Trump, Brexit Signal Changing Fortunes for Aussie Beef Exports

AUSTRALIA - Since Australia's beef export value peaked in 2015/16, at $8.5 billion, it has slipped and will continue to slip this year.
calendar icon 15 March 2017
clock icon 2 minute read

But Meat and Livestock Australia's global market managers are upbeat about new and emerging opportunities in Europe and Britain, and building on successes in Japan and Korea, according to Australia's ABC News.

Domestically Australian cattle prices have already fallen 10 to 15 per cent from their peak last October, and the key market indicator for prices (the Eastern Young Cattle Indicator) is sitting around 614 cents/kilogram, which although historically quite high is well off records set last year of more than 700 cents/kilogram.

Peak industry group Meat and Livestock Australia (MLA) is forecasting the cattle price could fall another 50 cents, into the high 500 cents/kilogram this year.
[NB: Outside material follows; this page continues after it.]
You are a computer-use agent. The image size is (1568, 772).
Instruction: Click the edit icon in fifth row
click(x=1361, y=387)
At the Global Beef Markets Forum in Brisbane today, MLA's regional managers have returned to Australia to share their insights.

"We're really operating in a quite tough global trading environment at the moment," MLA's general manager of overseas markets Michael Finucan said.
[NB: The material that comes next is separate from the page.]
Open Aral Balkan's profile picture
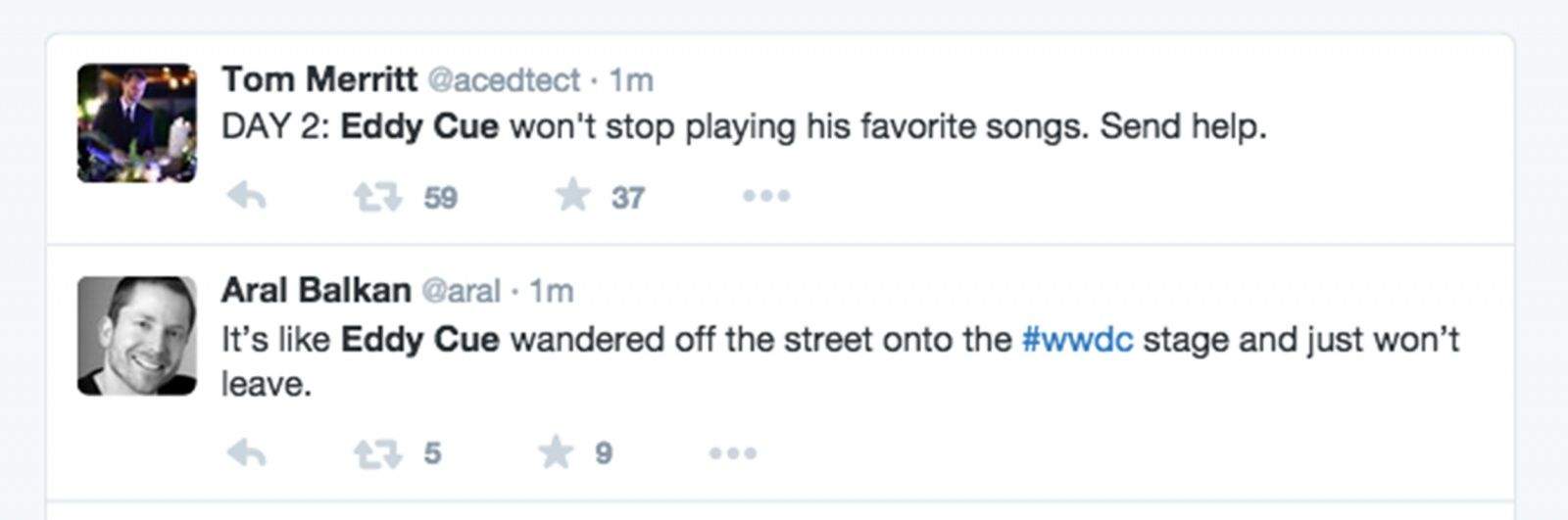Image resolution: width=1568 pixels, height=520 pixels. coord(137,336)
"We've got a short supply of cattle and high price for our beef internationally because of that.

"The global trade environment is changing because of protectionism and our competitors are getting more access.

He said the extra cattle supply in South America is being marketed in China and Middle East as lower cost beef.

Because that has put pressure on beef prices, Australia is seeking niche markets, like grass-fed beef over grain-fed beef in the US.

In the United States, 90 per cent of our exports in 2016, frozen and chilled grass-fed beef is being targeted to younger Americans, the Millennials.

"They have a higher disposable income, and grass-fed beef is still a niche market, and we estimate it's less than 3 per cent of the US beef supply," MLA regional manager in the USA Rob Williams said.

"But the people who buy grass-fed buy it for particular reasons: because it's natural, it's healthy and more importantly they see animal welfare issues as important because that concern is tied to grain-fed beef cattle," he said.

Australia's beef market in the US was worth $1.8 billion in the 2015/16 financial year, but that had fallen from the high point of $2.2 billion the year before.

Australia faces big challenges with President Trump's ambition to introduce a 20 per cent border adjustment tax plan.

"We're still trying to keep a level head about this, it's sitting with their House and their Senate, and we don't know the likelihood of it getting through," Mr Williams said.

"We're hoping that level heads prevail and business continues as usual."